Deuteronomy’s Covenant for America: Torah Blueprint, Rabbi Glazerson Codes, Gog Magog & 250th Anniversary

USA 250 years of Deuteronomy
USA 250 years of Deuteronomy

In the Torah’s majestic blueprint of creation—where Adam stands as the archetypal vessel and the Tree of Life maps the emotional, psychological, and anatomical architecture of the soul—silence is not emptiness. It is the sacred fire that forges the kli, the holy vessel capable of receiving and transmitting divine light.

The 38 years of narrative silence in Parashat Chukat, the shared theodicy question of Moses and David, the inner battle illuminated by Pirkei Avot, the prophetic unfolding of Gog and Magog, and America’s own covenantal origins all converge on one transformative truth:

Every great soul and every great nation must pass through the midbar (wilderness) to be refined into a vessel of worship. Only then can we emerge, like the new generation at the waters of Meribah, digging our own wells and singing our own song.

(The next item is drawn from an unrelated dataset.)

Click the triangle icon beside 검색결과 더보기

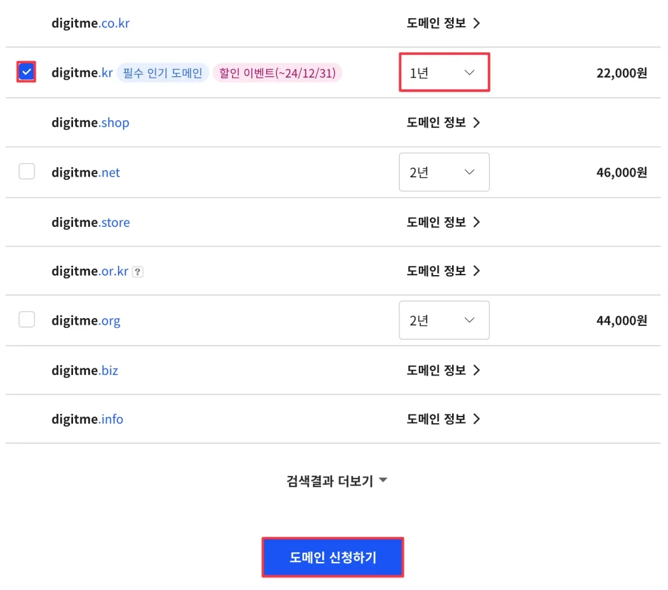click(384, 480)
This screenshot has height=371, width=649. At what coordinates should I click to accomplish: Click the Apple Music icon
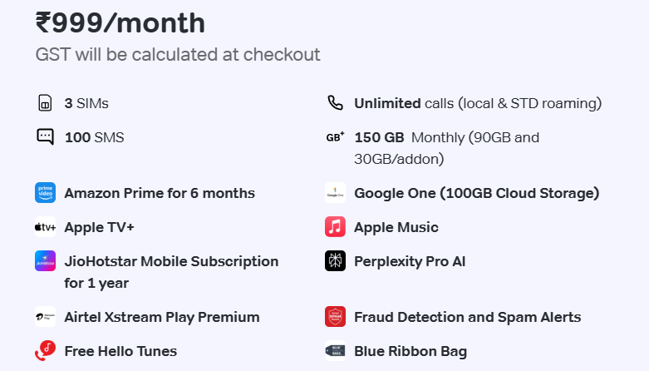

As America approaches its 250th anniversary in 2026, the nation stands at a Deuteronomy moment. The choice before us is the same one placed before Israel at Moab: life and blessing through obedience to the covenant, or the consequences of departure from the divine blueprint.

The United States was not founded in a vacuum of secular invention. Its laws, governmental structure, vows, and oaths to God echo the Torah’s framework for a people bound to the Creator. Yet in our day, many—including prominent voices in media and podcasts—analyze history and current events through rewritten codes that obscure the original Hebrew source.

The Torah, the Tree of Life to those who hold fast to her, remains the unaltered operating system. Returning to it—blessing Israel, upholding the Jewish people as God’s eternal bride, and recognizing the Jewish Bible as the foundation—is the only path that leads to true national blessing and the creation of vessels worthy of divine service.

The Torah Blueprint and the Inner Wilderness

Torah presents itself as the master blueprint of existence. Just as the physical body has form and function, the soul possesses emotional and psychological layers structured by the Tree of Life. Words create worlds, yet silence shapes the vessel that can receive and reveal them. Pirkei Avot serves as the practical manual for this inner refinement: “Who is wise? One who learns from every person.” “Make a fence around the Torah.” Control of speech, desire, and ego—the very impulses that doomed the desert generation—become the disciplines that carve the kli.

The 38 years of silence following the spies’ and Korach’s rebellions (Numbers 13–19, into chapter 20) illustrate the process with divine precision. The first generation’s dramatic sins and complaints filled the early narrative with rebellion at every turn. Then, the Torah falls nearly silent. No major prophecies, upheavals, or miracles are recorded in detail.

The Sages teach this was a period of divine distance and arrested development—a holding pattern in which the rebellious generation died out while the next was forged. What appeared as narrative absence was actually the hidden work of refinement. The midbar stripped away noise so the soul could be reshaped. As Rabbi Chaim Richman teaches in his Chukat shiur, the silence itself testifies: “There’s nothing to see here.” The upheavals of the first two years had done their work; now came the quiet forging of a new people.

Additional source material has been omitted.